Seriously... what on earth is going on there. I can reproduce, too, on Intel.
I mean, I know Intel has lots of bugs, but I would not have expected to see so many of them in a row.

You can workaround this with "
orphaning" the element/index buffer by allocating it again with glBufferData (like you did in your earlier example with the vertex buffers but them losing the attribute bindings).
Before you do glBufferSubData() just size the buffer again using glBufferData(GL_ELEMENT_ARRAY_BUFFER, ...) and using the exact same size you used before when initially initializing it.

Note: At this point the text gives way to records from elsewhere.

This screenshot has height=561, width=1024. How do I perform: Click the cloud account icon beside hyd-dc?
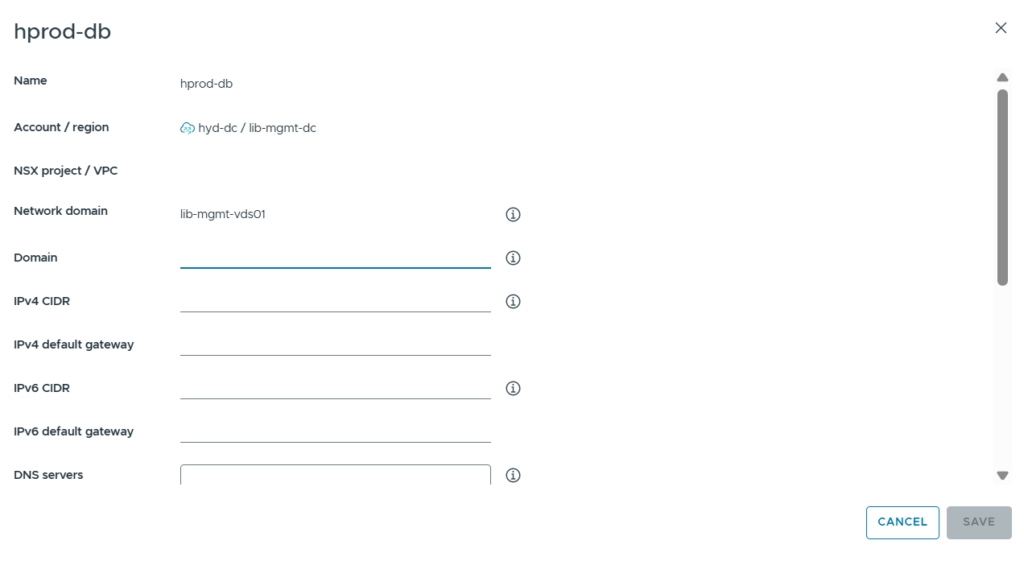[x=187, y=128]
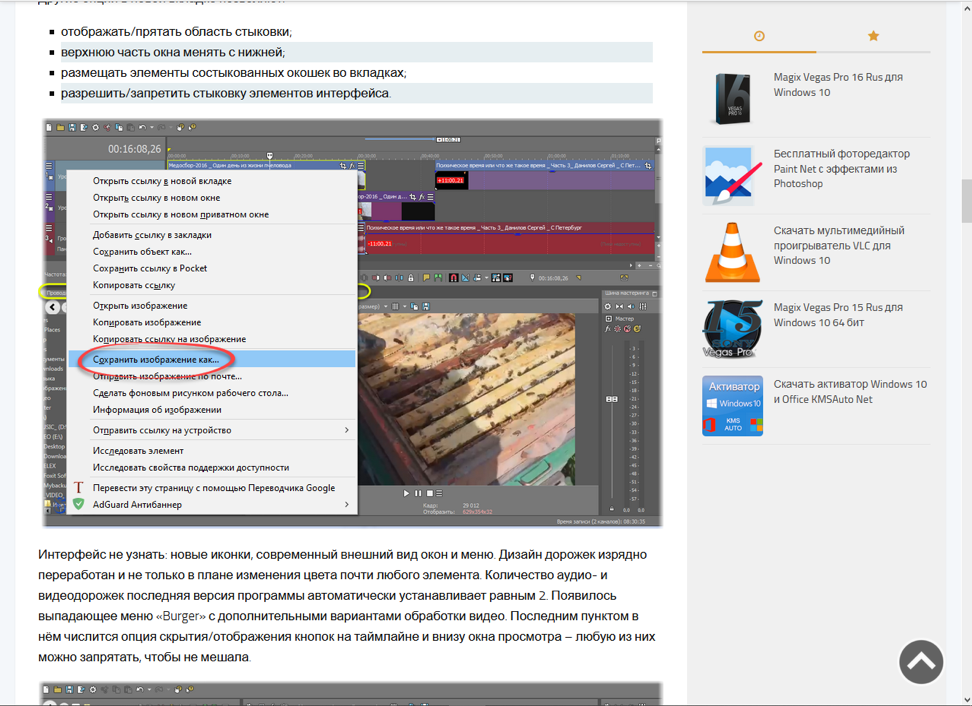Click the Windows 10 activator icon

tap(732, 406)
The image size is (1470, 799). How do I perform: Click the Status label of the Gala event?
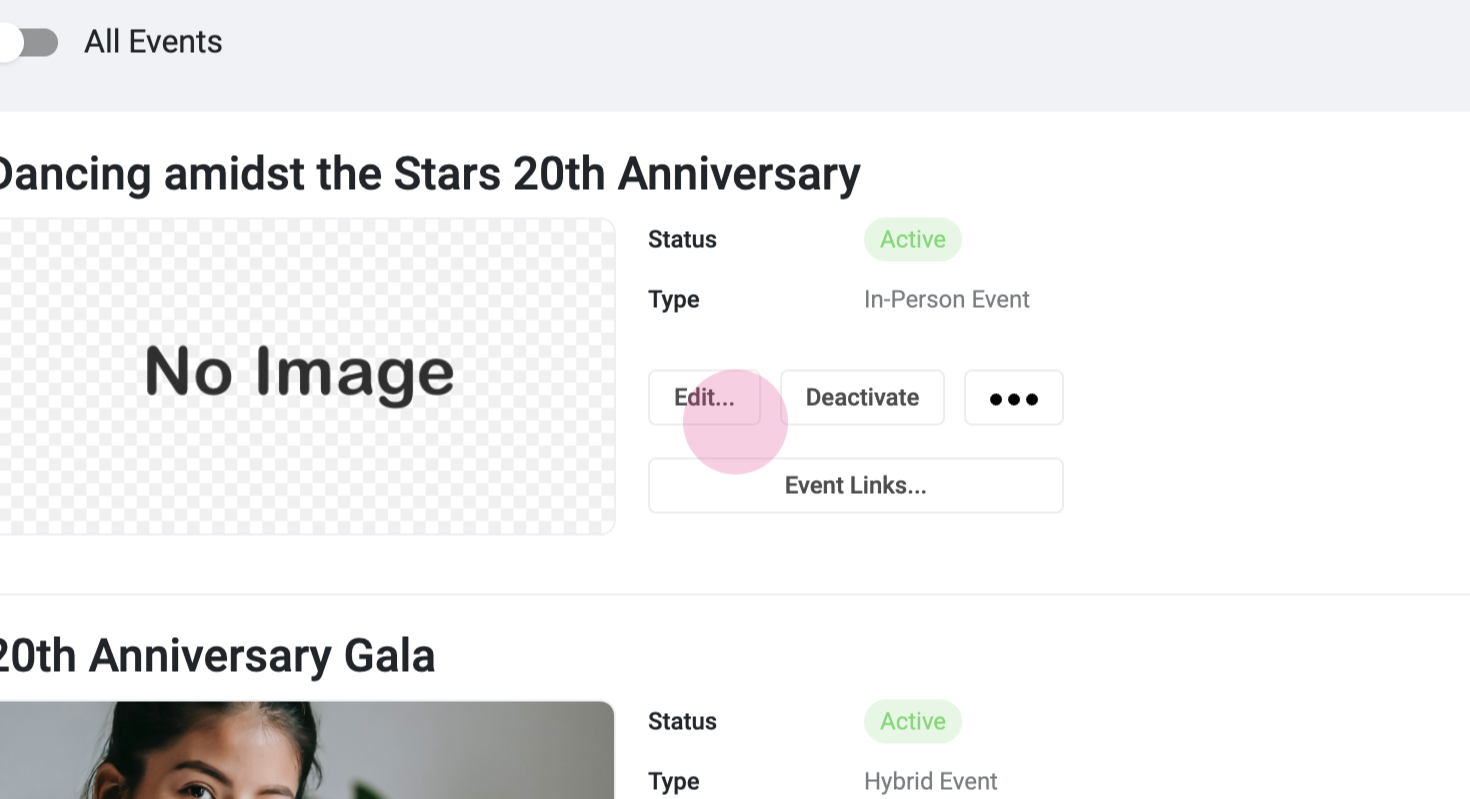coord(682,722)
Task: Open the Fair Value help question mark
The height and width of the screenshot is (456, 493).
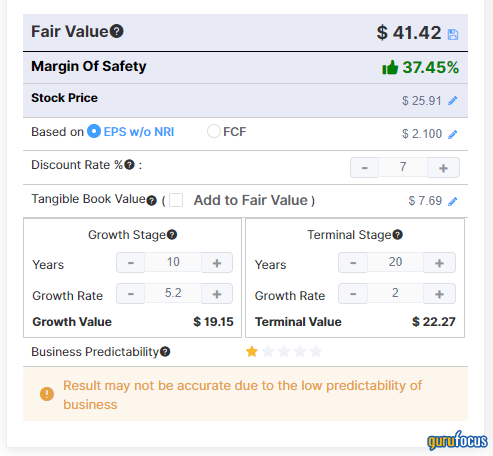Action: [x=117, y=31]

Normally, orphaning is a way to avoid flusing the render pipeline so that a new buffer can be filled and used immediately, as described in that article. But in your case you actually
need it to not get misbehaviour.
"Normally" with a sane driver it would make sure that the buffer is finished rendering when a call to glBufferSubData() is done on that same buffer. Apparently, not so with Intel. You can see that this is the case and the buffer is likely still in use or primed for rendering (and finally rendered at glSwapBuffers(), so Thread.sleep() would not help) if you simply insert a GL11.glFinish() in between your two draws (without orphaning the buffer using glBufferData).
Intel... Jesus...
So to summarize:
- Updating an ARRAY_BUFFER with glBufferData does not work when using a shader, because it will make the shader lose the attribute binding to that buffer. So here, either use glBufferSubData or re-specify the buffer binding via glVertexAttribPointer()
- Updating an ELEMENT_ARRAY_BUFFER the opposite is the case. Here glBufferSubData does not work and we must orphan the buffer with glBufferData or flush and wait for all rendering to finish using glFinish.
It will be interesting to see how mapped buffers behave (glMapBuffer/glUnmapBuffer). Also in that article.